Keywords: progenitor, Notch-signaling, development, embryogenesis

Type 1 diabetes in humans and nonobese diabetic (NOD) mice is caused by a T-cell–dependent destruction of pancreatic β-cells. Elimination of the β-cells abrogates production of insulin, a hormone required for regulating blood glucose levels. One approach to recovering glucose homeostasis would be to induce endogenous regeneration of β-cells. There is evidence for the potential of mammalian β-cell regeneration. In long standing type 1 diabetes in humans, persistent and/or regenerating β-cells remain scattered in the pancreas, along with continued apoptosis of β-cells (1). Similarly, β-cell mass can be restored to cure type 1 diabetes in NOD mice when treated with immunosuppressors (2). These results suggest a capacity for regeneration of endogenous β-cells in diabetic patients. Therefore, identification of drugs that stimulate β-cell production will be useful in providing therapeutic solutions for diabetes.

As with mammals, the β-cells of the zebrafish are located in the endocrine islets of the pancreas. In the zebrafish, there are two waves of endocrine formation during early development. By day one of embryogenesis, insulin expressing cells can be seen as a principal islet, a large anterior accumulation of endocrine cells (3). A second wave of β-cell differentiation (or secondary transition) starts 80 h after fertilization (hpf) because endocrine cells differentiate from the extrapancreatic duct and contribute to the principal islet (4). Starting ≈5 d after fertilization (dpf), secondary transition continues as progenitors residing within the intrapancreatic duct differentiate to form small accumulations of endocrine cells known as the secondary islets (5, 6). Importantly, only endocrine cells formed during these later events (secondary transition) have proliferative potential and give rise to the majority of the adult endocrine pancreas (7). Precocious formation of secondary islets can be induced before 5 dpf by addition of the Notch inhibitor, DAPT (6). In this manner, zebrafish β-cell differentiation is analogous to the process in mammals, involving ductal-associated progenitors under the control of the Notch-signaling pathway.

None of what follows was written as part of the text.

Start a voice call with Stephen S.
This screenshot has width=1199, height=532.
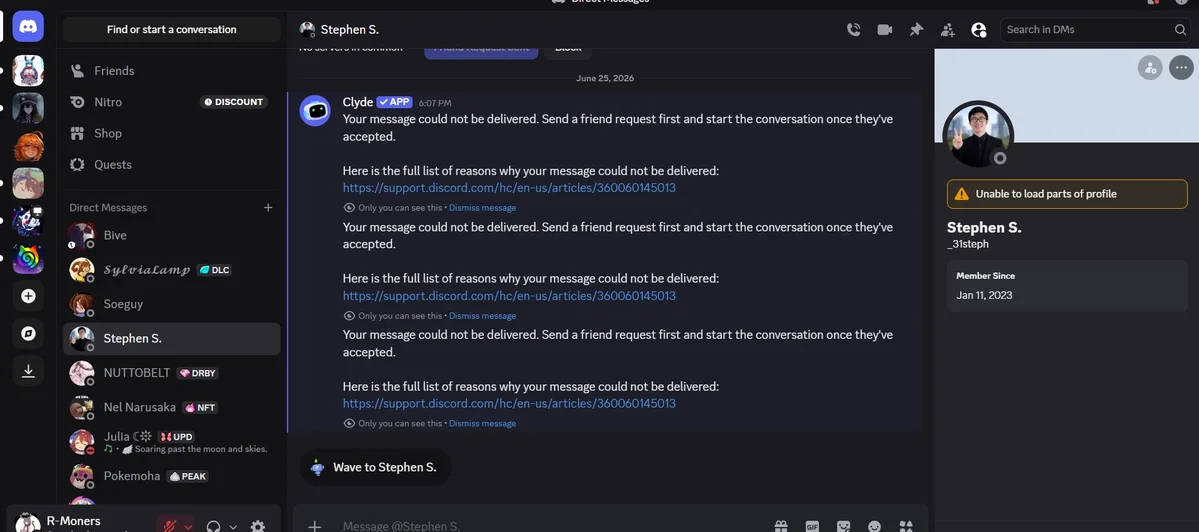[853, 30]
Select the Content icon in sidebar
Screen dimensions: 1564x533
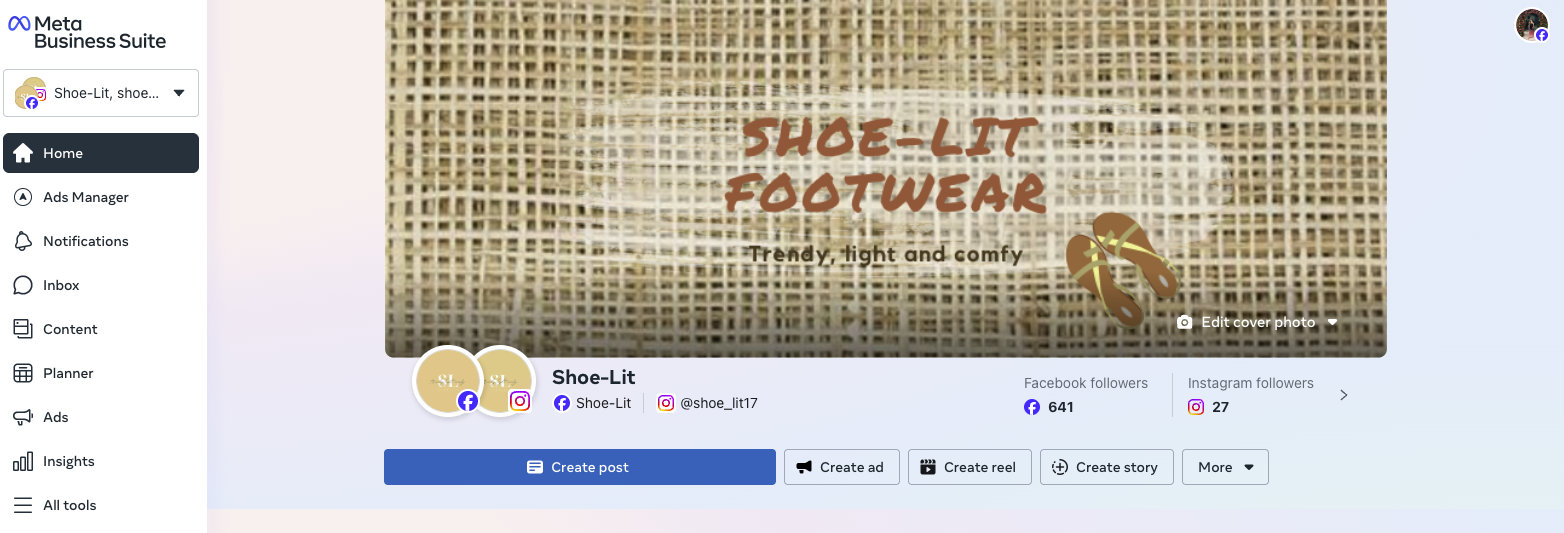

Our goal was to find compounds that can induce secondary islet formation without embryo-wide loss of essential Notch signaling. The main impediment in moving a “hit” to clinical drug is the level of safety testing that such lead compounds must undergo. One way to circumvent this hurdle is to screen drugs already approved for clinical use (8). Any hit from such a library, irrespective of their intended use, can greatly reduce the lag between finding a candidate drug and going to clinical trials in humans. To expedite the eventual application of hit compounds to patients, we have assembled the Johns Hopkins Drug Library (JHDL), which consists of mainly clinically approved drugs (9, 10). The JHDL can be considered to be a collection enriched for biologically active compounds. We developed a zebrafish screening assay using multiwell plates that permit visualization of pancreata in living larvae. Using this assay, we screened the JHDL and identified hits that induced precocious β-cell differentiation. These hits included three FDA-approved drugs. Characterization of the hits led to the identification of the GTP and retinoic acid biogenesis pathways as critical pathways in β-cell differentiation.

Results

Chemical Screen for Inducers of β-Cell Differentiation.

To screen numerous drugs on embryonic samples we developed SideView plate technology. Because of the construction of these plates (Fig. 1 A–C), a lateral view of larvae including the pancreas is permitted (Fig. 1 D and E). We have shown that pancreatic Notch-responsive cells (PNCs) are progenitors with potential to differentiate into the hormone producing cells of the endocrine pancreas (5). Inhibiting Notch-signaling induces precocious endocrine formation in the tail of the pancreas concomitant with loss of PNCs in the developing duct (6). Although Notch inhibition induces differentiation of β-cells (6), it is an unlikely therapeutic strategy for diabetes, because Notch has multiple functions throughout the body. We carried out a screen for compounds that could induce secondary islets without a widespread change in the Notch-signaling pathway. To do this screen, we used fish transgenic for two constructs: (i) Tp1:hmgb1-mCherry(6), where a Notch-responsive element drives expression of nuclear-mCherry; and (ii) pax6b:GFP, where the endocrine precursors and hormone producing cells are marked with GFP (11). Using double transgenic fish (Fig. 1 E and F), we could observe both Notch signaling and early endocrine differentiation.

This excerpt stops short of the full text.